» **Written problem**: Present every line of the items below as a Markdown table with the columns "No." and "Line", numbering the rows and omitting blank lines. Leave the pictures out.

* start *

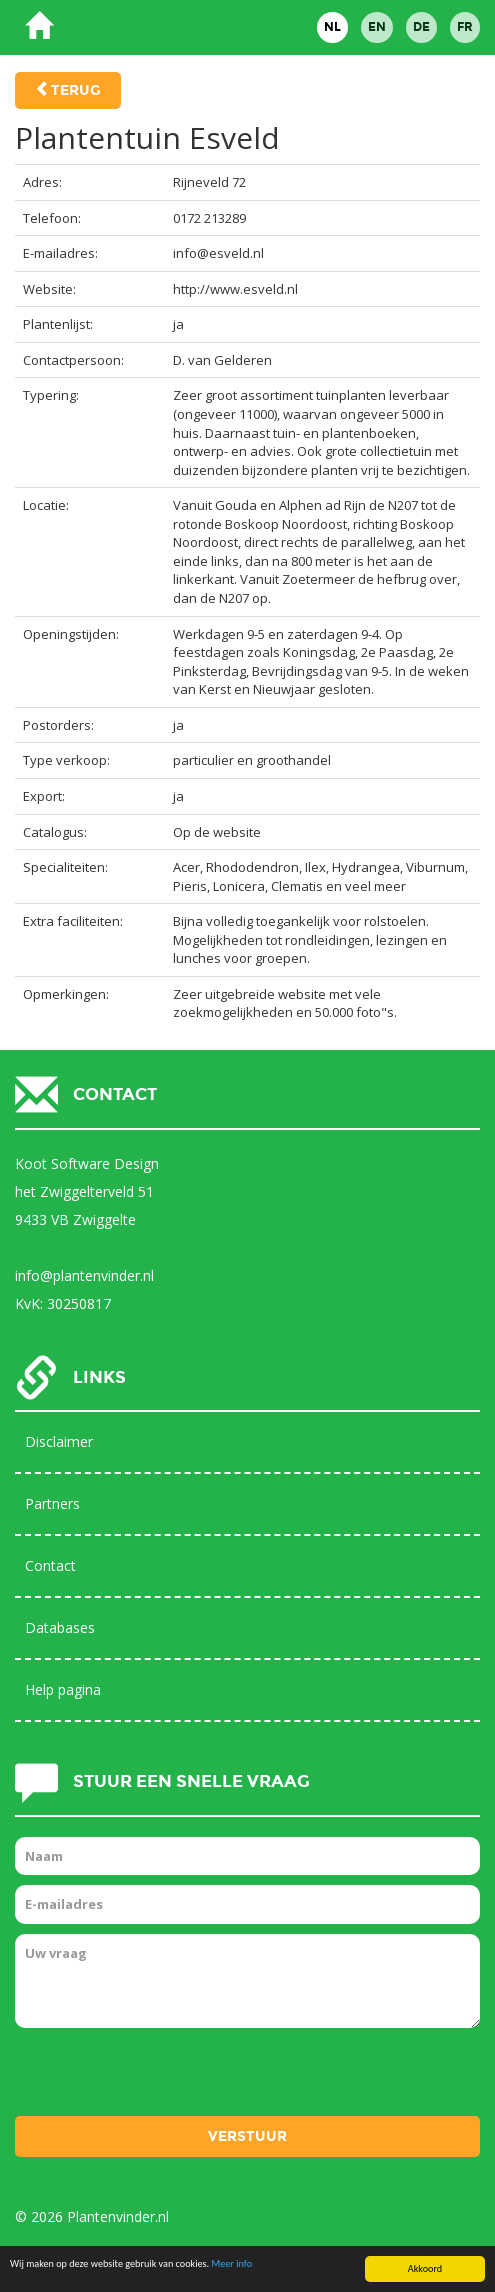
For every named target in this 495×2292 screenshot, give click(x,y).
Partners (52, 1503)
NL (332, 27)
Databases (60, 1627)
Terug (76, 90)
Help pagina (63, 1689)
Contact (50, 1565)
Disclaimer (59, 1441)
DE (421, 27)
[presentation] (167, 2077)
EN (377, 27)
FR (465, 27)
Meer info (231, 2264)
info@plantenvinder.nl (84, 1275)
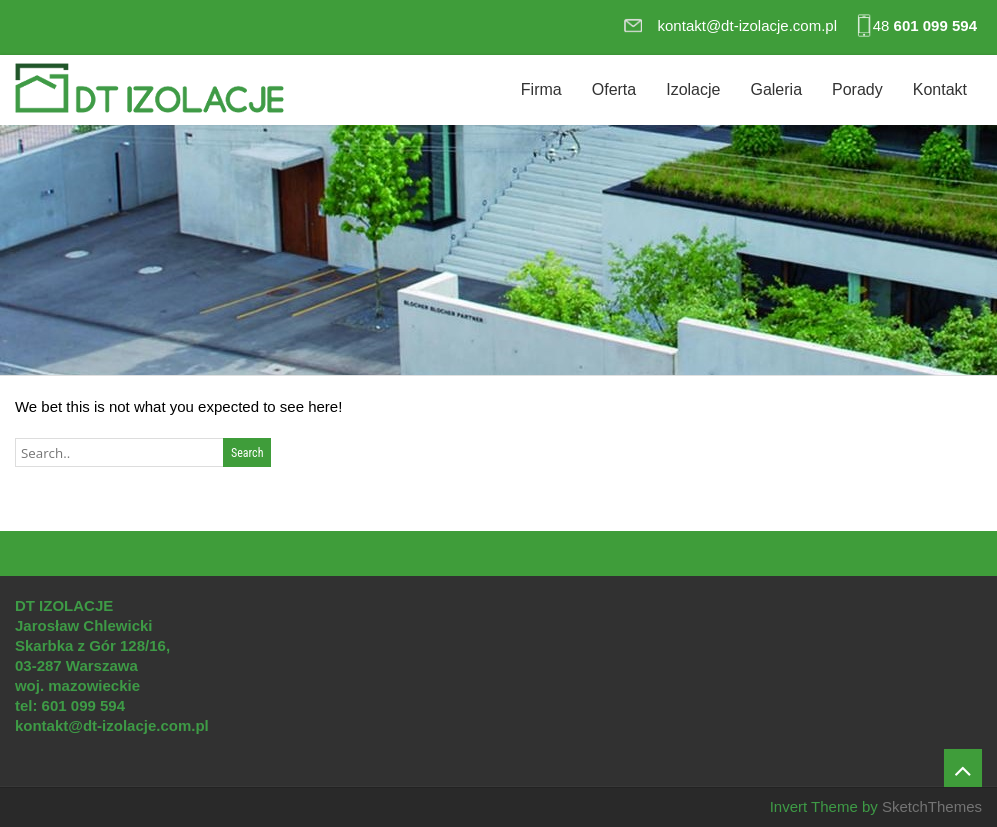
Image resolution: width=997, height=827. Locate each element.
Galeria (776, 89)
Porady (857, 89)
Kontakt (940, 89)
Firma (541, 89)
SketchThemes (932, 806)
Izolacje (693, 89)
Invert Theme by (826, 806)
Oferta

* end *

» **The output**:
| No. | Line |
|---|---|
| 1 | For every named target in this 495×2292 screenshot, give click(x,y). |
| 2 | Partners (52, 1503) |
| 3 | NL (332, 27) |
| 4 | Databases (60, 1627) |
| 5 | Terug (76, 90) |
| 6 | Help pagina (63, 1689) |
| 7 | Contact (50, 1565) |
| 8 | Disclaimer (59, 1441) |
| 9 | DE (421, 27) |
| 10 | [presentation] (167, 2077) |
| 11 | EN (377, 27) |
| 12 | FR (465, 27) |
| 13 | Meer info (231, 2264) |
| 14 | info@plantenvinder.nl (84, 1275) |
| 15 | Image resolution: width=997, height=827. Locate each element. |
| 16 | Galeria (776, 89) |
| 17 | Porady (857, 89) |
| 18 | Kontakt (940, 89) |
| 19 | Firma (541, 89) |
| 20 | SketchThemes (932, 806) |
| 21 | Izolacje (693, 89) |
| 22 | Invert Theme by (826, 806) |
| 23 | Oferta |